Most people, most gamers, most D&D players, have never played, seen, or even heard of the 1974 version of D&D. At best they know a version came out in that year that apparently spun off of Chainmail, but not anything about the game itself (just that it probably was a derivative of an old wargame). Most gamers I've ever talked to assumed AD&D (1e) or those old boxed sets were the first edition of the game.

I've only even seen those three little booklets once, and that was on display at Gen Con. In almost a decade of gaming, I've only ever met one person who has even played OD&D, and they had not played in a quarter-century. To the overwhelming majority of gamers, OD&D is at best a historic footnote, a interesting factoid that there was a version of the game before AD&D 1st Edition or the old Boxed Sets.

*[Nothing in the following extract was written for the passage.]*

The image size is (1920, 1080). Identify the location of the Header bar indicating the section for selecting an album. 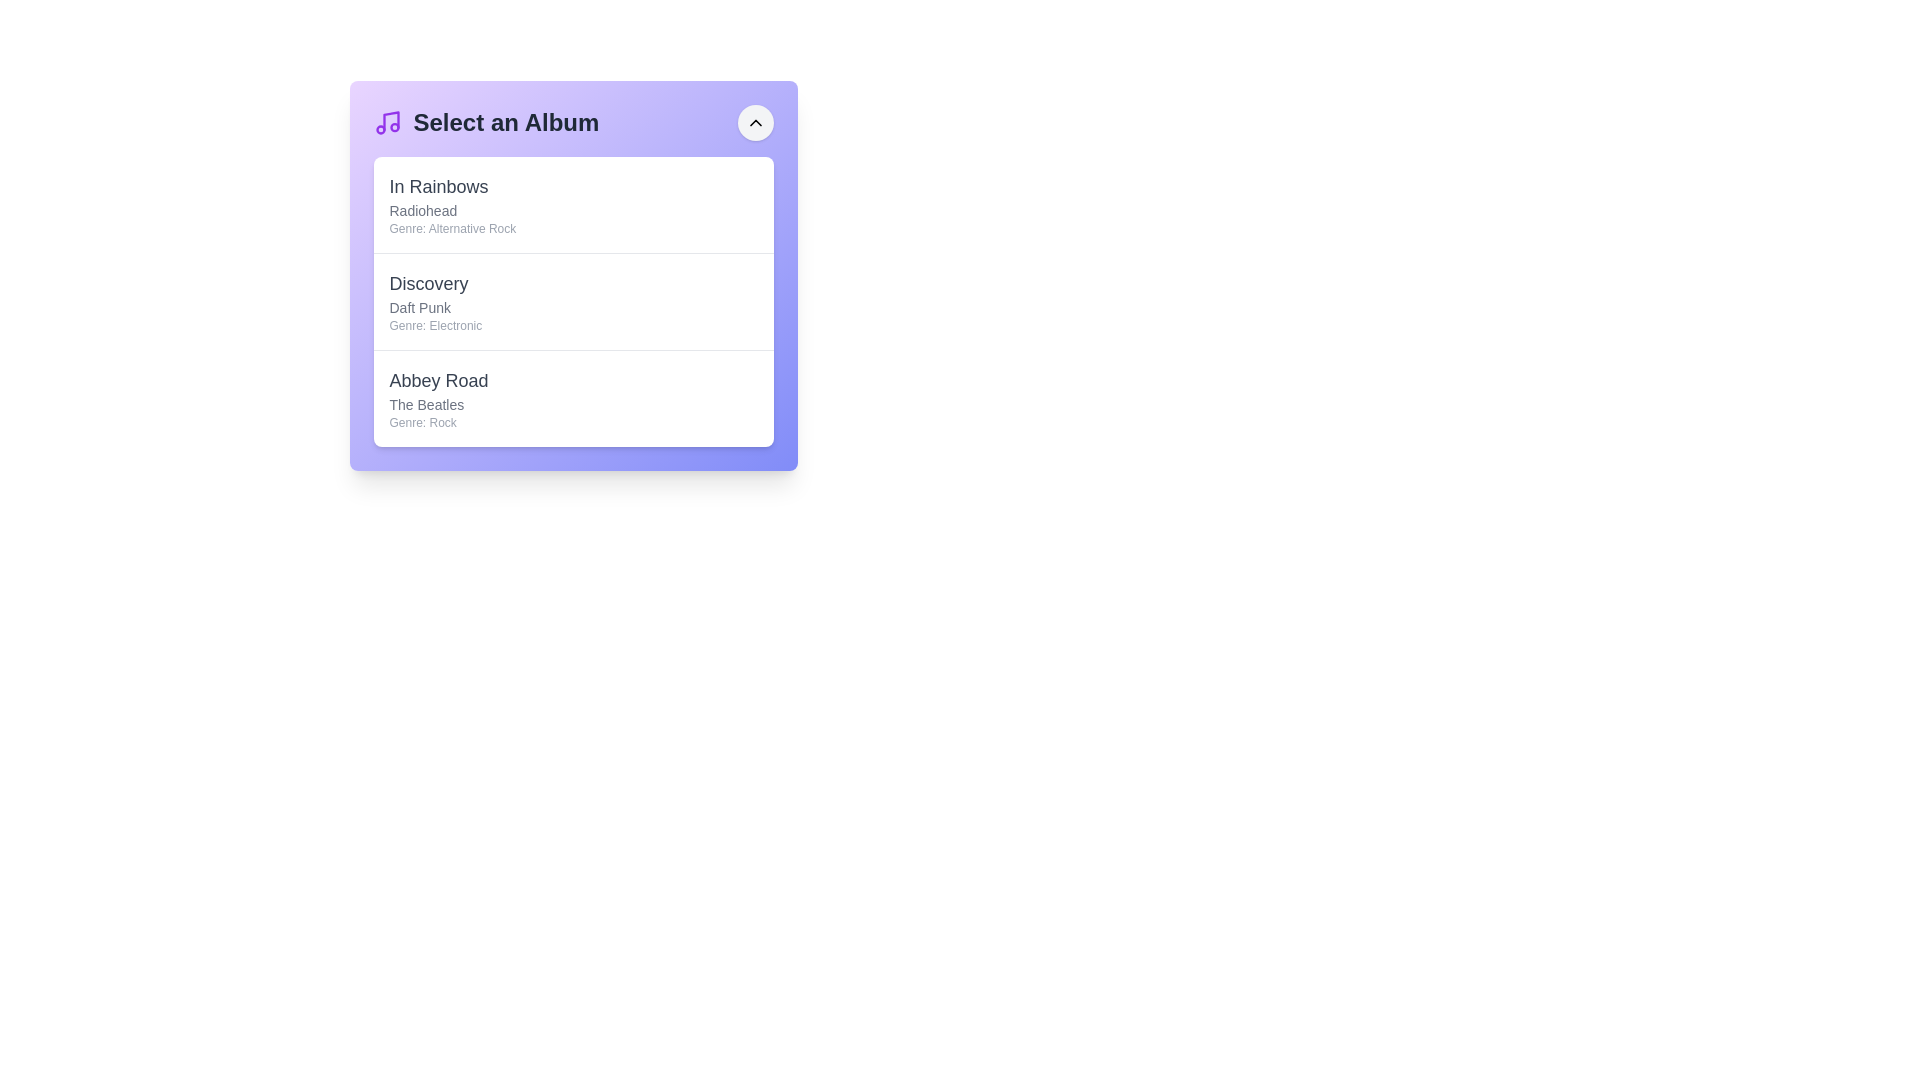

On a message board that generally has remarkably good grammar and spelling from its contributors for a net forum, you say "EVAR" and "ain't" as a grown man who should know better. Hyperbole makes people think you are joking. The louder you shout your catchphrase, the more people think you aren't serious about it.

Claiming that all D&D is a poor imitation of something that came 30 years before in a limited release and most people have only a vague idea about is going to be taken by most people as utterly unbelievable.

Claiming that the current edition of D&D isn't even really D&D at all flies in the face of the definitions most people have of D&D. Your descriptions of a super-rules-light OD&D clash with an entire generation who grew up on AD&D and segued into D&D3e, the millions of people who buy 3e and expect and want D&D to be a game with rules and options for almost any situation, instead of a few tiny pamphlets where the DM is expected to pretty much make it all up as he goes along.

To use a computer analogy, technically there were Windows 1.0 (in 1985) and later Windows 2.0 (in 1987), and even 3.0 (in 1990), before it really hit mainstream success with 3.1 (in 1992), now many versions later, the overwhelming majority of computer users have no knowledge of versions 1 and 2, at most knowing that they existed decades ago. Nobody would say that Windows 1.0 was the only true Windows and everything else is a pale imitation. Games do bear some resemblence to computer software: both are sets of instructions that are executed to achieve a goal, and over time improvements in design technique means that revisions come out that provide more options or better methods of accomplishing your goals.

Thus, to most gamers, OD&D is not D&D, it is an early precursor to todays D&D.